[Dataset entries]
=== Section Start ===

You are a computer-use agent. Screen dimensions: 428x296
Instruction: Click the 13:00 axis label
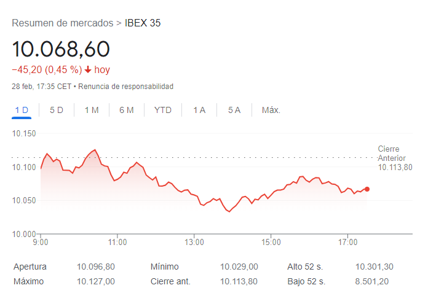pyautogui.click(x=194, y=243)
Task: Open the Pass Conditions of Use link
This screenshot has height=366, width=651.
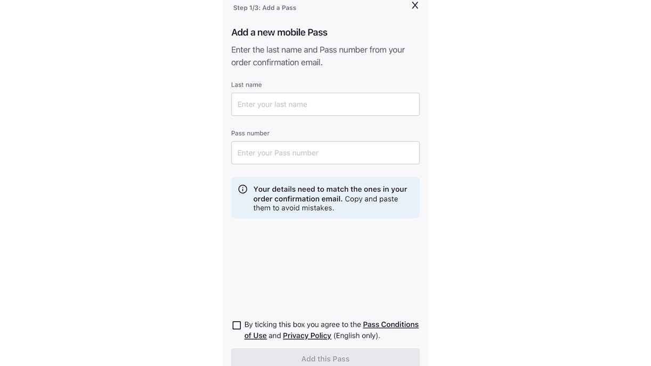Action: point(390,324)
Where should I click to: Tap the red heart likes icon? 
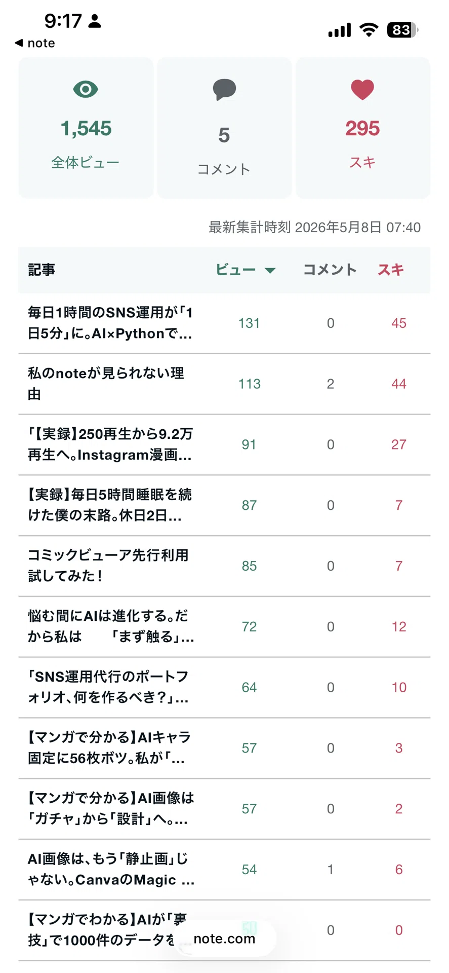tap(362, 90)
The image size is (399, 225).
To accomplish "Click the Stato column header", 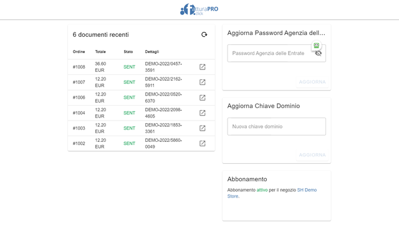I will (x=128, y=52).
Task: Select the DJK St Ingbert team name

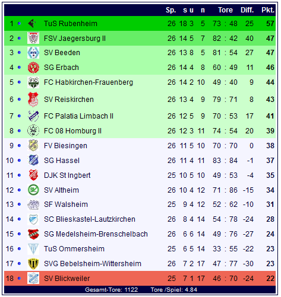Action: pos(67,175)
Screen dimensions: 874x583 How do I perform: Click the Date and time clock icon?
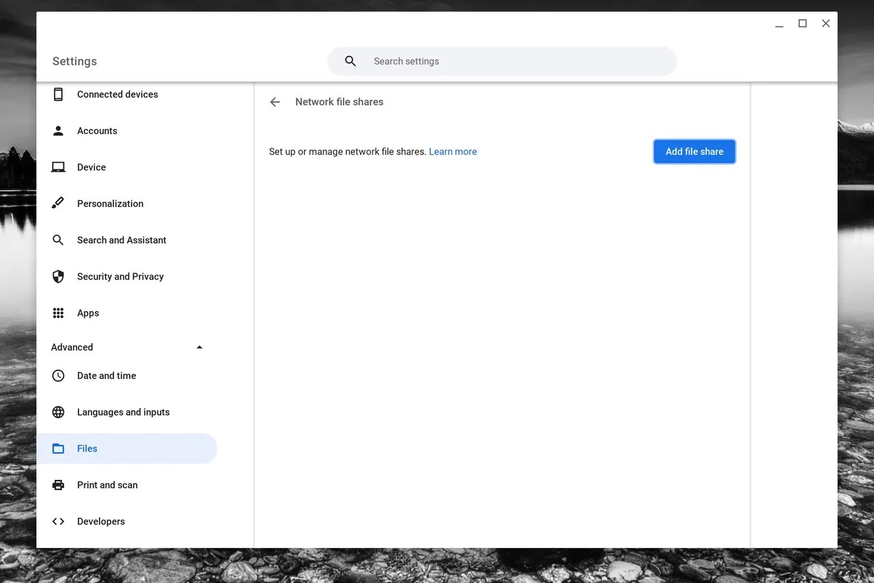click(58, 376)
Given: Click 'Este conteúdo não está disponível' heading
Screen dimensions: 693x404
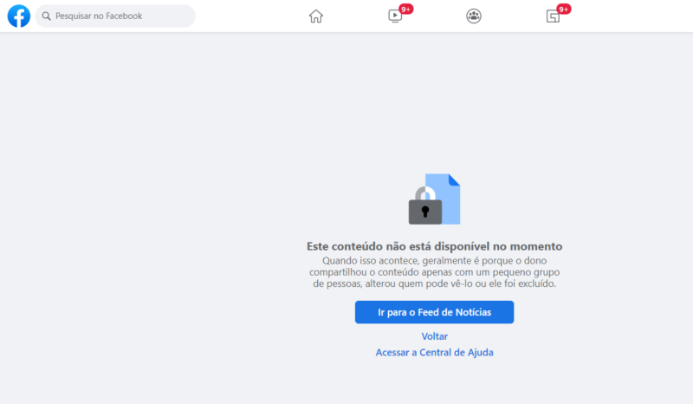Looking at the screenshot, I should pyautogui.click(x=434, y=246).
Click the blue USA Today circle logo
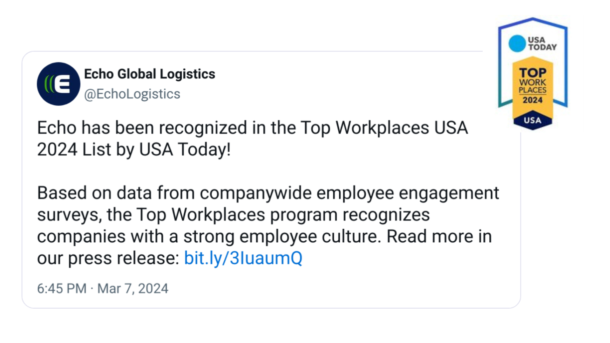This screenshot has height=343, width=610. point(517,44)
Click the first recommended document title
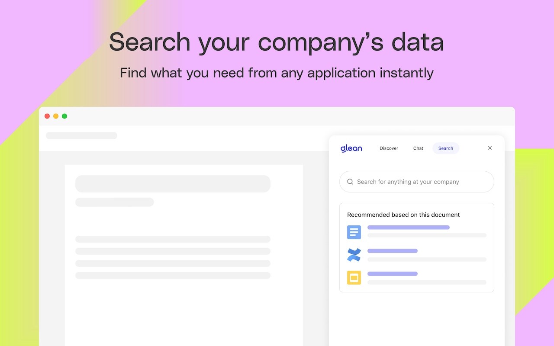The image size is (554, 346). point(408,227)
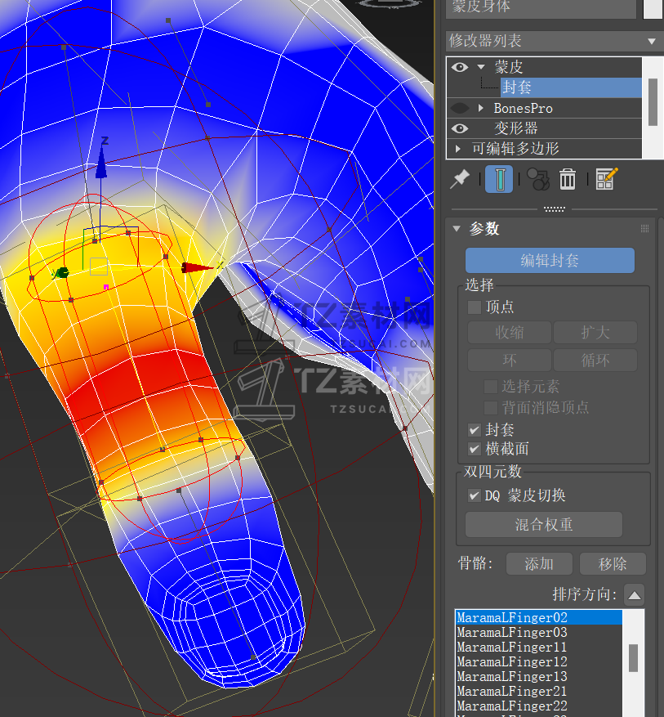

=== Section End ===

Problem: Leaving all pictures aside, print exactly the lines from the one that contains "Screen dimensions: 693x404" through the last line of the data above, inclusive.

Solution:
Screen dimensions: 693x404
Looking at the screenshot, I should pyautogui.click(x=434, y=246).
Click the blue USA Today circle logo
This screenshot has height=343, width=610. point(517,44)
Click the first recommended document title
The image size is (554, 346). point(408,227)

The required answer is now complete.